Le chemin sabbatique (20), qui était de deux milles coudées, avait par conséquent neuf cents mètres ou près d'un kilomètre. Pour les mesures plus étendues, on avait le stade qui valait, croit-on, cent quatre-vingt-dix mètres environ. Emmaüs, qui était à soixante stades de Jérusalem (21), en était donc distant de onze kilomètres quatre cents mètres.

Sur les monnaies, nous avons des données talmudiques assez précises. Comme nous ne parlons que de l'époque même de Jésus, nous n'avons rien à dire des monnaies si nombreuses et si curieuses frappées par les Juifs pendant la guerre de 66 à 70. Au commencement du premier siècle, les monnaies proprement hébraïques dataient du temps des Macchabées. En outre, on se servait des monnaies grecques et des monnaies romaines (22). Mais l'argent juif pouvait seul être employé dans le Temple; de là, la nécessité absolue de changeurs ; ceux-ci, au lieu de se tenir hors des portes, s'installaient sans aucun droit dans la première cour.
Le denier valait quatre-vingt-huit centimes, c'était le prix de la journée de travail comme le prouve la parabole des ouvriers de la onzième heure (23). La drachme (24), monnaie grecque, avait exactement la même valeur. Elle est appelée zouz dans les Talmuds (au pluriel zouzim). Ainsi les mots zouz, denier, drachme, désignent la même pièce de monnaie; cinquante zouz valaient deux-cent-trois gr. d'argent (25). Le stater (appelé aussi traphik) (26), était de toutes les monnaies la plus répandue, il valait quatre drachmes, c'est-à-dire trois francs cinquante centimes environ, on l'appelait aussi sicle d'argent (27). Deux drachmes formaient la didrachme ou demi-sicle (1 fr. 75) et représentaient l'impôt que tout Israélite payait chaque année au Temple (28). Le sicle d'or avait beaucoup plus de valeur (39 fr. 75). Le denier d'argent (29) montré à Jésus-Christ (30) était une pièce romaine, car le zouz juif ne portait pas l'image de l'empereur.

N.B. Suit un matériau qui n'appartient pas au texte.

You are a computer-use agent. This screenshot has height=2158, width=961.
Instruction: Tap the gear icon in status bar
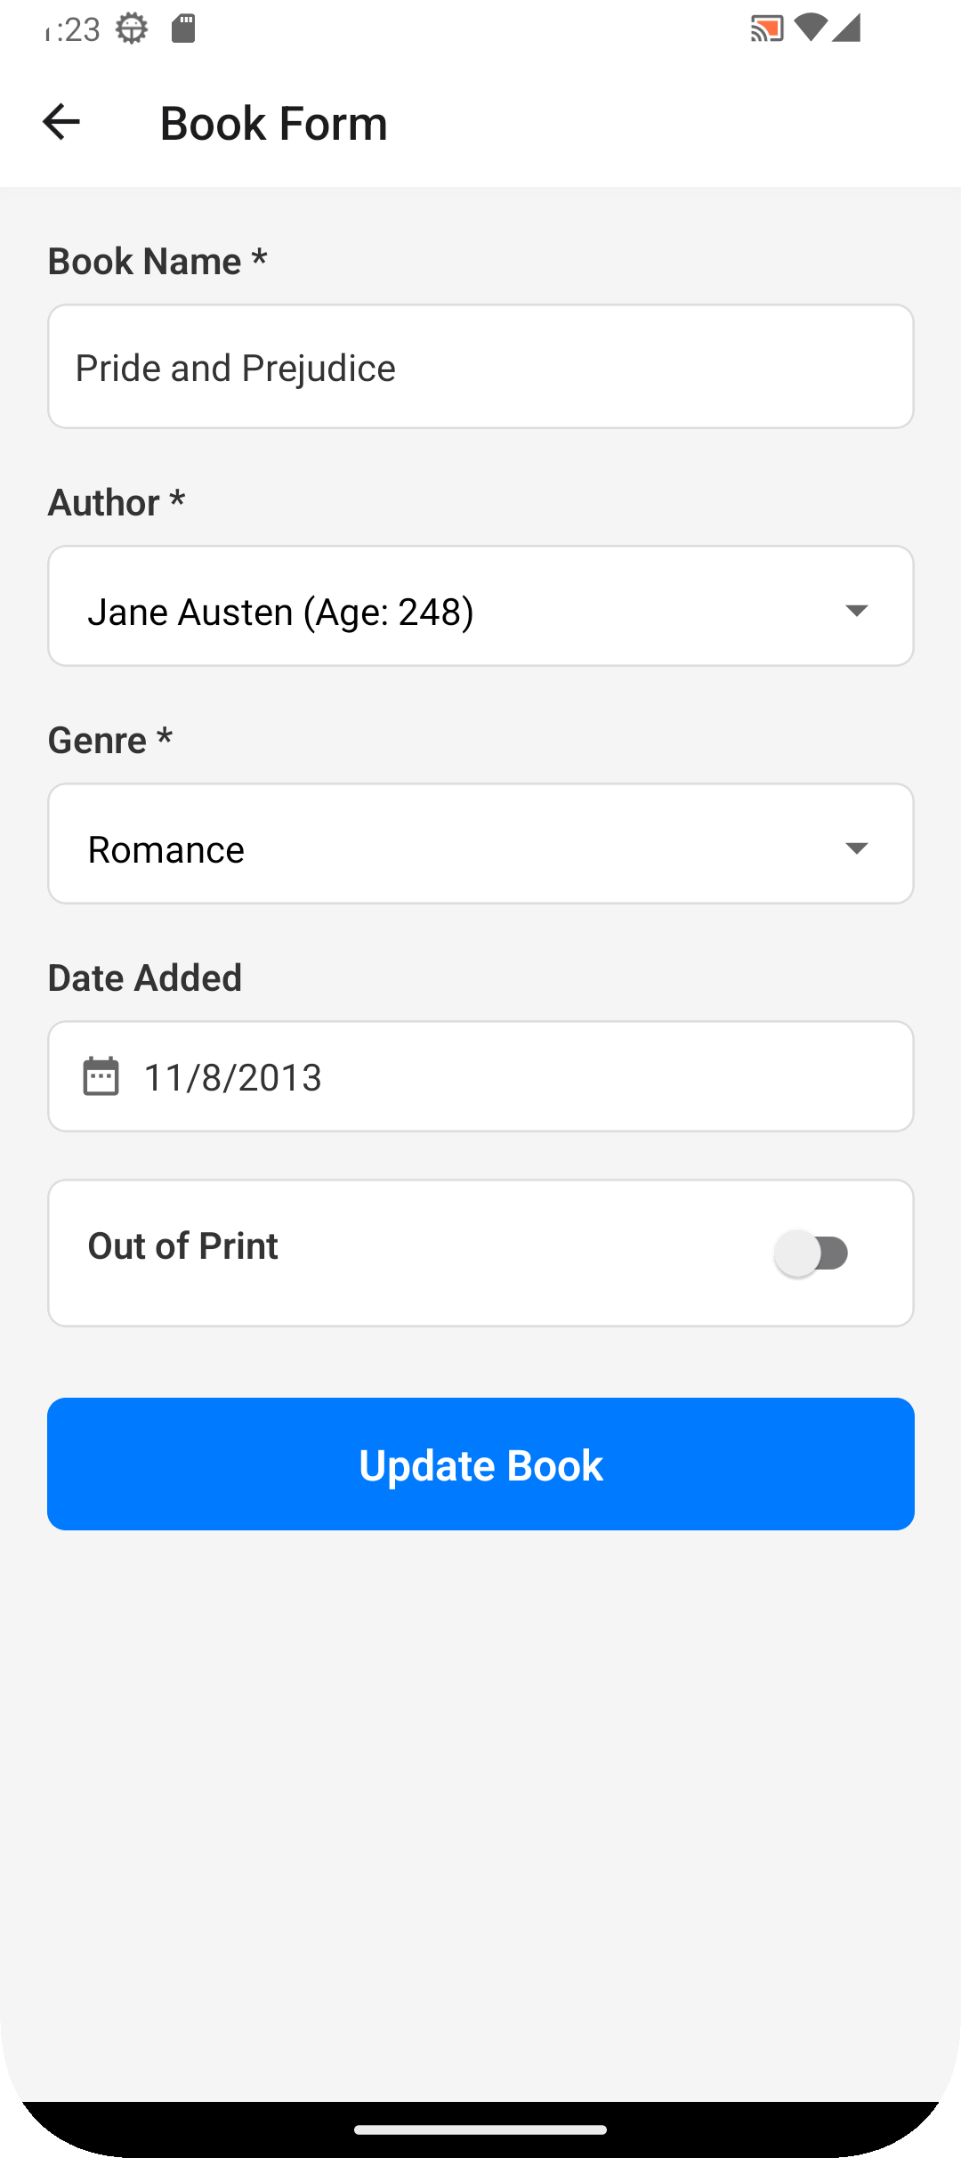(132, 28)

Les monnaies divisionnaires du denier étaient très nombreuses, La plus petite était le lèpte (31) (prutah en hébreu). Elle ne valait pas même la moitié d'un centime, mais exactement 0 c. 4575. L'Evangile de Marc dit : (32) « Deux lèptes font un quadrant. » Celui-ci représentait donc 0 c. 915, ou presque un un centime de notre monnaie.

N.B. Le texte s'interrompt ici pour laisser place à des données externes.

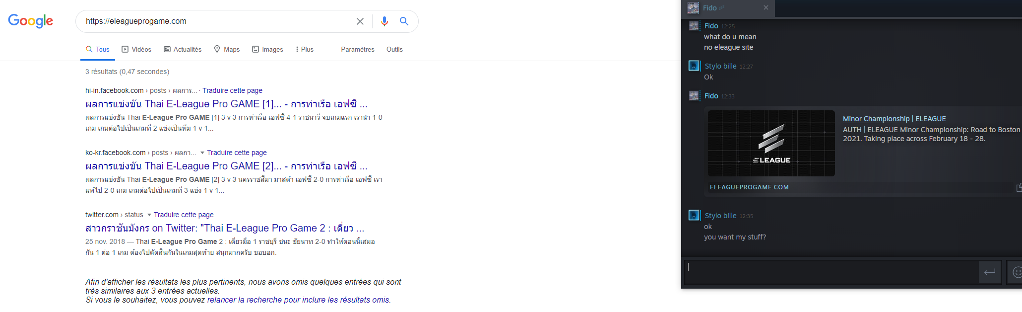Image resolution: width=1022 pixels, height=312 pixels.
Task: Click into the chat message input field
Action: [x=831, y=272]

Voici comment nous dressons, d'après les indications très exactes des Talmuds (33), la liste de ces petites monnaies au premier siècle : le denier : 0,88 cent.; le meah un sixième de denier ou 14 c. 66; le pondion ou demi-meah 7 c. 33; l'as ou demi-pondion : 3 c. 66; le semisse ou demi-as : 1 c. 83; le quadrant ou demi-semisse : 0 c. 915; le prutah ou lèpte, demi-quadrant: 0 c. 4575. Huit lèptes faisaient donc un as ; seize lèptes un pondion; trente-deux lèptes, un meah ; et six meahs, un denier qui représentait 192 lèptes ou 96 quadrants.

Le talent (34) était une monnaie énorme qui pesait trente-neuf kilogrammes et valait 5280 francs, ou soixante mines (35). La mine, cent drachmes, ou quatre-vingt-huit francs, et la drachme, six oboles, etc.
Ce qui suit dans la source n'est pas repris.